A few days ago, Nasser Al-Khelaifi, president of Paris Saint-Germain, ran into Daniel Levy, the president of Tottenham, and made a comment about how they were both facing a similar delicate situation: their club’s stars entered their last year of contract without having renewed it, so if they didn’t sell them this summer they could go in 2024 without leaving anything in the cash box. Levy pointed out that, in fact, their cases were different, because Harry Kane would never leave Tottenham without another club paying for a transfer, something that Kylian Mbappé had announced that he was preparing to do. And he was right.
PSG has been stunned for almost a month by the behavior of the player, around whom they thought they were building an ambitious project that would finally lead them to win the Champions League. They felt deeply betrayed since they learned about the letter in which Mbappé informed that he would not activate the option in his contract to extend their bond for one season, until 2025, but that he intended to finish his commitment and leave for free in 2024. According to sources familiar with the negotiations, PSG was perplexed; because of how the attacker’s last contract had been structured and because of what had been happening between the player and the club until a few weeks before.
Paris Saint-Germain had spent months negotiating an extension until 2025, under more generous conditions.
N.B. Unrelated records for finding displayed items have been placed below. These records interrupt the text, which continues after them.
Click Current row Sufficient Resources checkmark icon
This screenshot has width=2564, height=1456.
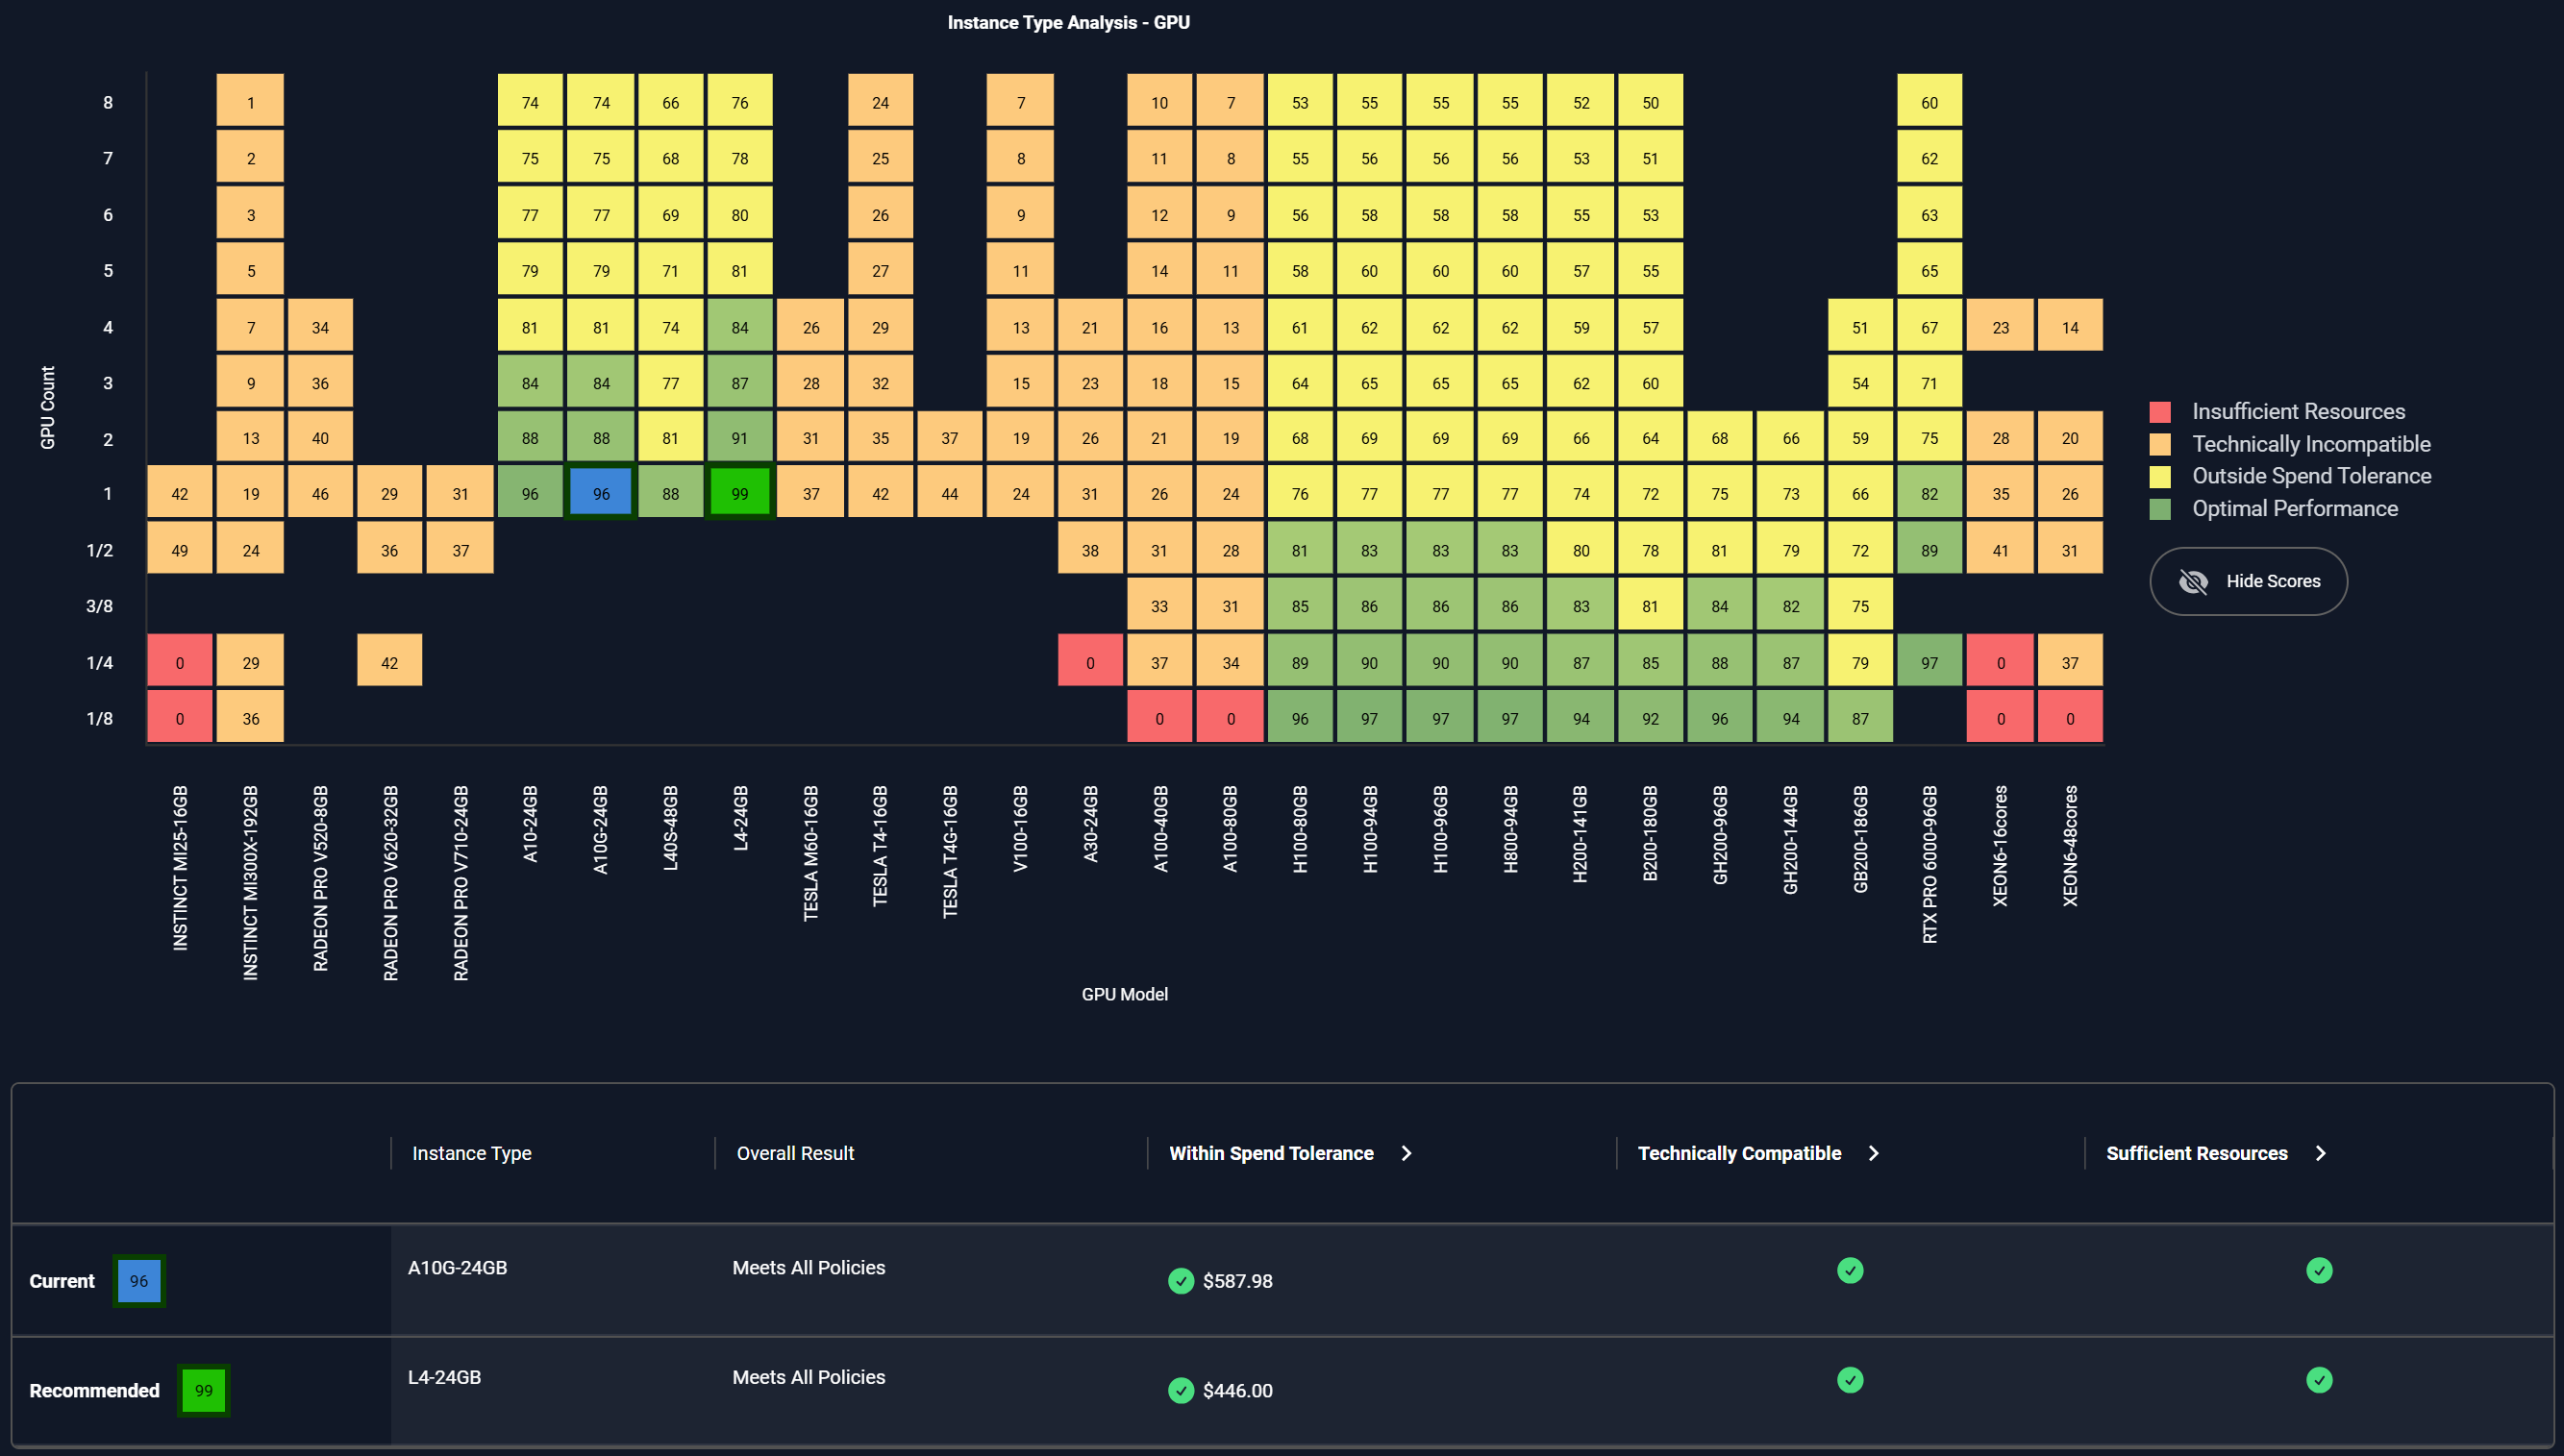(2319, 1270)
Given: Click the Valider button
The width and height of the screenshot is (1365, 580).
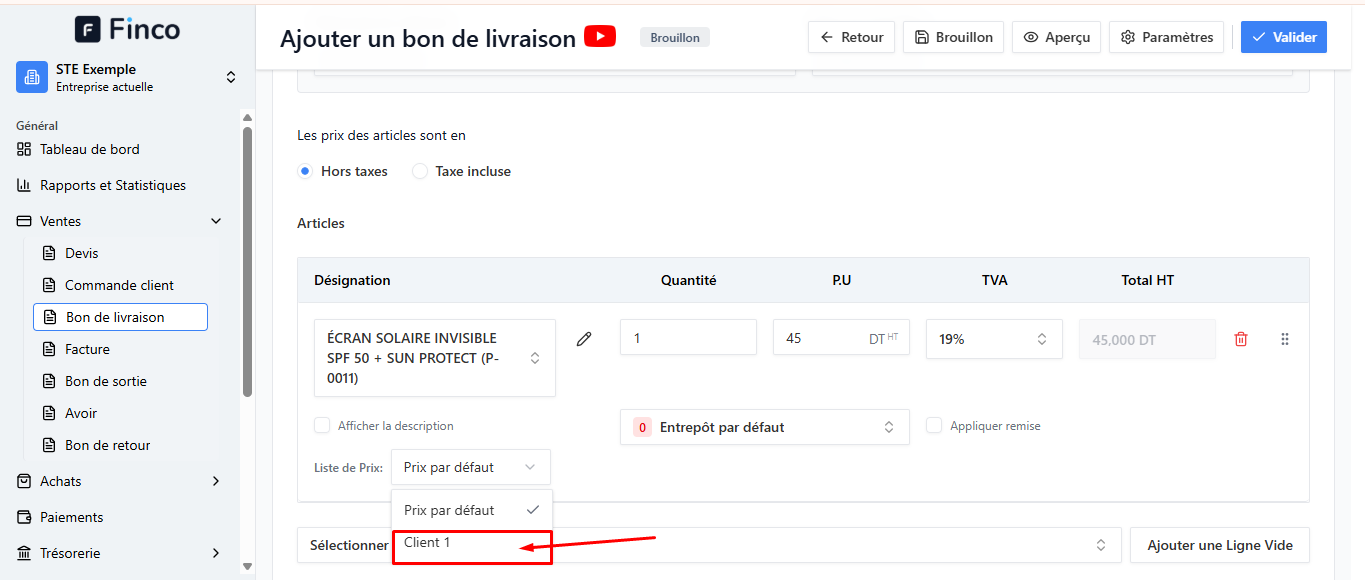Looking at the screenshot, I should (x=1284, y=37).
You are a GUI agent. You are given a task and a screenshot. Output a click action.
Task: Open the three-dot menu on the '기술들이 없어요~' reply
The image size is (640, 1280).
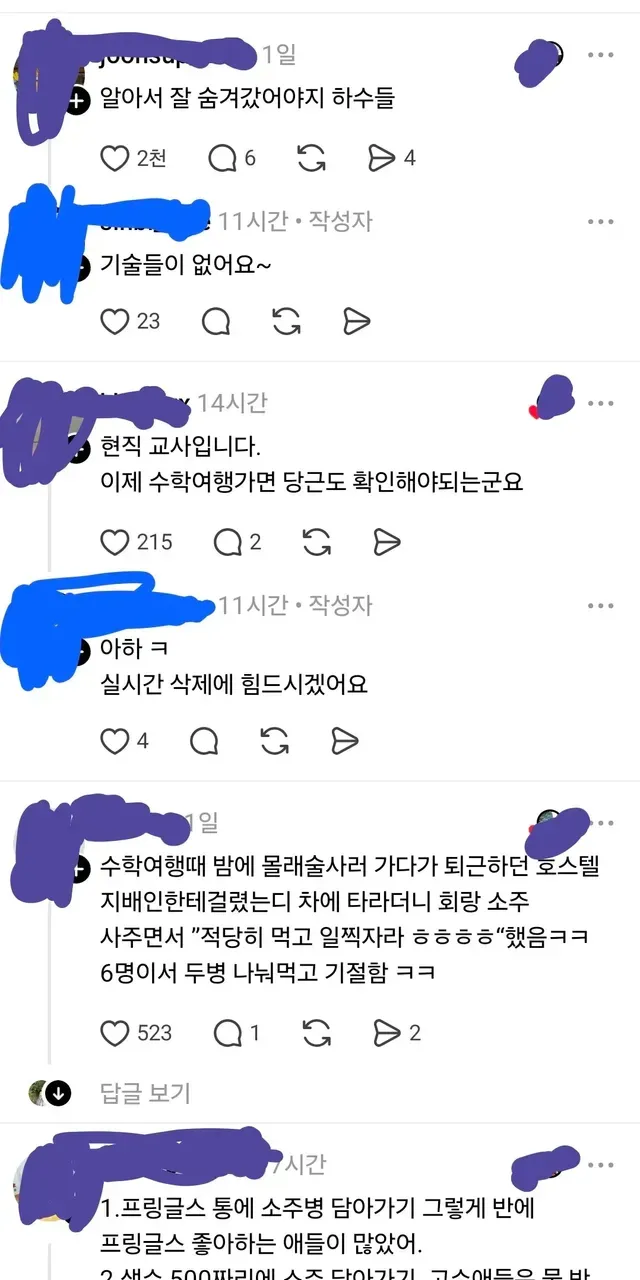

For instance, they had discussed the possibility that, regardless of salary, Qatar Sports Investments (the fund that owns PSG) would invest in some of the businesses that Mbappé is preparing, including a representation agency. The talks were well advanced.
In addition, the current contract states that if the player renewed it before July 31, he would receive a renewal premium of around €60 million ($67 million), in addition to the first payment of €80 million ($89 million) of the loyalty premium contemplated in last year’s agreement. Thus, if the Frenchman goes ahead with his announcement not to renew and stay at PSG until next June, he will not receive the renewal bonus, but he will still pocket the loyalty bonus.
The club estimates that Real Madrid has reserved some €150 million ($167 million) for a possible purchase this summer, which they suspect that, at least in part, would go to the player as a transfer bonus if he is released in 2024. That amount would more than make up for what he would lose by not extending his contract under the terms of the current agreement.
At PSG they know that the player has the upper hand: they can’t sell him if he doesn’t want to, and they can’t force him to renew. Al-Khelaifi’s words last Wednesday at the end of Luis Enrique’s presentation sum up his frustration: “If he wants to stay, we want him to stay, but we need to sign a new contract. We cannot let the best player in the world go for free. That’s impossible,” he said. “If he doesn’t renew in two weeks, the door is open.”
In truth, the two-week deadline is not set in stone; according to sources familiar with the negotiations, it is more a sign of urgency. The key date is July 31, which forces the club to pay the loyalty premium and which also marks the boundary for the player to opt for the renewal bonus. If that date passes and he gives up that amount, the incentive to continue until June 2024, leave for free and collect the Madrid premium will be even greater.
The club is paralyzed before a situation they refuse to accept as definitive. They believe that they can find a way to convince him to extend the agreement so that both he and the club make money.
They also understand that Mbappé's move places the institution under serious financial risk. They believe that if they do not charge for the transfer they would be forced to sell players and would find it difficult to hire others. In addition, the same sources indicate that the move comes at a time in which some investors are assessing the possibility of taking positions among the PSG stockholders, and the uncertainty makes the operation difficult.
The broken word
Al-Khelaifi’s frustration also comes from a sense of betrayal. Last spring, when the end of the previous contract was approaching and Madrid was preparing to sign him for free, the president of PSG managed to get him to sign a new agreement, although not the one the executive had in mind; he wanted him to commit for three years, until 2025, but the player only agreed to two, plus an optional one that would be entirely his decision.
The solution worried Al-Khelaifi, who nevertheless managed to obtain a verbal commitment from Mbappé: he would never leave for free. Although the pact was not written down, on May 21 of last year the player agreed to pose next to the club’s president wearing a shirt with “2025″ stamped on the back.
The club’s turmoil comes not only from the breach of the verbal agreement, but also from the way in which they found out about his intentions. On June 12, they learned that Mbappé had written a letter in which he notified that he would not extend his contract. The circumstances are peculiar: it is a document dated almost a year earlier, on July 15, 2022, but that the player did not send to the club, and that the L’Équipe newspaper received last month, before Al-Khelaifi.
The move has put PSG in a very delicate position. Still, the club sees a notable crack in the player’s strategy: the damage to his image. They believe that this fundamental attribute would be tainted if he endures a year during which he is known to have betrayed his word, only to go without leaving any money. They also allude to the foreseeable negative reaction of the ultras. A survey released last Sunday by polling firm Odoxa revealed that Mbappé's image is indeed becoming deteriorated, with the fans perceiving him as less likeable and less humble.
Meanwhile, in the offices of Madrid they watch it all from a distance. They maintain that the player has stated that he wants to fulfill his contract and that there is nothing that PSG can do. “There’s no point,” says a source familiar with the club’s position.